If a line of the records holds the word "chart", copy it out.

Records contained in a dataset
++++

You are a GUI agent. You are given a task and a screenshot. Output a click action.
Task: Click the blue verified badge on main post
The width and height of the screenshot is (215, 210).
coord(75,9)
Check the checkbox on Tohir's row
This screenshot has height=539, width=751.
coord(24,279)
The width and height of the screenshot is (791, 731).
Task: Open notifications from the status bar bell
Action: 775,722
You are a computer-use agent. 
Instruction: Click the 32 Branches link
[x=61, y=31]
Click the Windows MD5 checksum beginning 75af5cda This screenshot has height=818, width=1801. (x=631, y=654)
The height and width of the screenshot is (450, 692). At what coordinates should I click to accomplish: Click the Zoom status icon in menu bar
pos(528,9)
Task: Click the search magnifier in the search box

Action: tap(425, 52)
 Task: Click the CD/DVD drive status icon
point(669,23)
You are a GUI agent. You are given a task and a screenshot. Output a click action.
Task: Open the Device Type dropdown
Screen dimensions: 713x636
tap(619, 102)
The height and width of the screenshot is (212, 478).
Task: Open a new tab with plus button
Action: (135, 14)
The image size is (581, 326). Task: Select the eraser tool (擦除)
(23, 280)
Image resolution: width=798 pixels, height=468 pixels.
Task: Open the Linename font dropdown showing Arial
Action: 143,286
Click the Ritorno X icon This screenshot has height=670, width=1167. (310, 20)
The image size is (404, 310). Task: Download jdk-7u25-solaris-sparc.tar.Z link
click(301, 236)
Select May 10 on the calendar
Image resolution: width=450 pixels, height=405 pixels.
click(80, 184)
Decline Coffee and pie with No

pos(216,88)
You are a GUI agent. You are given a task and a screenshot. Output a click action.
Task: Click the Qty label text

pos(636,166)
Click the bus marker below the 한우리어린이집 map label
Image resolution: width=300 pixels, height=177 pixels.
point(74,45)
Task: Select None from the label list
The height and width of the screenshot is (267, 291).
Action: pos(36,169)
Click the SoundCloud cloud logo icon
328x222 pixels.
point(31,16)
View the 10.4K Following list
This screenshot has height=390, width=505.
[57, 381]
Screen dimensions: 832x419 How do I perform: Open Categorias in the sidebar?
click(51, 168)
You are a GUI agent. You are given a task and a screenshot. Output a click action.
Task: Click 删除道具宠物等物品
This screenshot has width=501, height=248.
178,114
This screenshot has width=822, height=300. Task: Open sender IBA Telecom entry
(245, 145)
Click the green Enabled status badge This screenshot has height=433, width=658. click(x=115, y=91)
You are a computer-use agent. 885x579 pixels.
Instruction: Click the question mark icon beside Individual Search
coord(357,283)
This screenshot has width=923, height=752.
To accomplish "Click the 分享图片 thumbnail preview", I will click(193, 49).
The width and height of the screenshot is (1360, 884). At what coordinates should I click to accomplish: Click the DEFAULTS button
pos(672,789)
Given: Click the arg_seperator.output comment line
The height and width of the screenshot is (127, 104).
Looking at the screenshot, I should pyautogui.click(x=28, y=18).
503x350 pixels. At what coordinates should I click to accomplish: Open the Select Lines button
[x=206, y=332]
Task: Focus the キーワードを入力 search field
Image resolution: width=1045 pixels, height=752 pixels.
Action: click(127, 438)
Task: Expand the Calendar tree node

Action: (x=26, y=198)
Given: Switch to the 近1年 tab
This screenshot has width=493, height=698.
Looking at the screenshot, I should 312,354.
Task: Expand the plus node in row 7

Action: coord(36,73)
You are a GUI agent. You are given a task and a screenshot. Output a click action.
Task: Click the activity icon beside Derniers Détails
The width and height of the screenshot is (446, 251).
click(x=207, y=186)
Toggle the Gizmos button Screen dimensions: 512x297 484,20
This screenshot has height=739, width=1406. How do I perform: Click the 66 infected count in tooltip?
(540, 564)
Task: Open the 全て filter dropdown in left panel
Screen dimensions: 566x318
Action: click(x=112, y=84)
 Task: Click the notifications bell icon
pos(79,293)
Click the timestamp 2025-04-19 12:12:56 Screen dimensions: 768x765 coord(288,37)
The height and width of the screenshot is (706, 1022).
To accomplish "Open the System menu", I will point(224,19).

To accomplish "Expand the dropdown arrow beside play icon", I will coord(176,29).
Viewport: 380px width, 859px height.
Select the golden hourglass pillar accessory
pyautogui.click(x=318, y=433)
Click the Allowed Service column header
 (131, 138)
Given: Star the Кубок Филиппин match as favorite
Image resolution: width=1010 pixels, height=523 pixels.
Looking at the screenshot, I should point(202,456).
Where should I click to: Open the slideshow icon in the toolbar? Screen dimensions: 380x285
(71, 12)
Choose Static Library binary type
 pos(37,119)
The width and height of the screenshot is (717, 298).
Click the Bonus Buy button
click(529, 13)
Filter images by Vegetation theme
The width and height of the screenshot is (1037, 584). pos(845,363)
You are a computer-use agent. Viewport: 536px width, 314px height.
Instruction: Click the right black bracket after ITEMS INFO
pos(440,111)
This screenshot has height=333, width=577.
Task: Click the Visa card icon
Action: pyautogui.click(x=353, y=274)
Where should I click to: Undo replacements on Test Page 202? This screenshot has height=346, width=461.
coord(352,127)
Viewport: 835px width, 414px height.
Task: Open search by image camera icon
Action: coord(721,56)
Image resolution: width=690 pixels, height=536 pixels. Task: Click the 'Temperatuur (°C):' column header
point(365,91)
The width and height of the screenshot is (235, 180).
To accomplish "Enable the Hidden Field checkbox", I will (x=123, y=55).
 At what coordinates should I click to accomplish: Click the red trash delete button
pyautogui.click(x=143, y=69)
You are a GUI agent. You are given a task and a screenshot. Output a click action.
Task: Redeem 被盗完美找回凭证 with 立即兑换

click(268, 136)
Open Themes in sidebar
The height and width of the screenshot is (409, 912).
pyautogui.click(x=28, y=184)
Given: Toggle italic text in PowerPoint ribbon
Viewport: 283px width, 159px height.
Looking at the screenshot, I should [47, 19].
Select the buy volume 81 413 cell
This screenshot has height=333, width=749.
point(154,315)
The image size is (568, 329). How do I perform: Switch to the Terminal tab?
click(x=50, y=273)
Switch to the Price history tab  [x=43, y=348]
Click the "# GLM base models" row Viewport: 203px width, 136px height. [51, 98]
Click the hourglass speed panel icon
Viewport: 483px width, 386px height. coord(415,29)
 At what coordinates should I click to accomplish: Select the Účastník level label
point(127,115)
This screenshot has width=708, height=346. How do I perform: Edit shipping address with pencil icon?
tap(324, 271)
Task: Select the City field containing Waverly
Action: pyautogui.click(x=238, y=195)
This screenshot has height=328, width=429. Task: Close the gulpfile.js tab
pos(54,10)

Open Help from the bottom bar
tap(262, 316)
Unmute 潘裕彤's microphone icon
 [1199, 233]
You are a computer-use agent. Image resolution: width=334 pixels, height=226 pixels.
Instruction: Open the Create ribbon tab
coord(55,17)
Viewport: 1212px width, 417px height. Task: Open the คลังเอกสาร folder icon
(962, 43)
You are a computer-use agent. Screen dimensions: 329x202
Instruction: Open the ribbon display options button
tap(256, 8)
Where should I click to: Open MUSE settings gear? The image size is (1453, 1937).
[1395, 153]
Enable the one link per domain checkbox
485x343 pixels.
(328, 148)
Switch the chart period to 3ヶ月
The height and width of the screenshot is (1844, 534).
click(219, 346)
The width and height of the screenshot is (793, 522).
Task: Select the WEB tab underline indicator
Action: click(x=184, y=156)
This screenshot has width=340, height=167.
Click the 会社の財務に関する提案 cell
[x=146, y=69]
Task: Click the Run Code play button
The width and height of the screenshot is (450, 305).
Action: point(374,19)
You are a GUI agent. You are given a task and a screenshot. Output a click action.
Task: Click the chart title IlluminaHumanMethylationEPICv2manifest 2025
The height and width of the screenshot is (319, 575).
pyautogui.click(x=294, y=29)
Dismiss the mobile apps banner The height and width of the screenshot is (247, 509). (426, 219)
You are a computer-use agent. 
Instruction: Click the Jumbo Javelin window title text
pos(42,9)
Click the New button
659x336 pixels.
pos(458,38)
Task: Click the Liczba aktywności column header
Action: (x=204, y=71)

++++

SOLUTION TO THE EXERCISE -
Switch the chart period to 3ヶ月
Task: Click the chart title IlluminaHumanMethylationEPICv2manifest 2025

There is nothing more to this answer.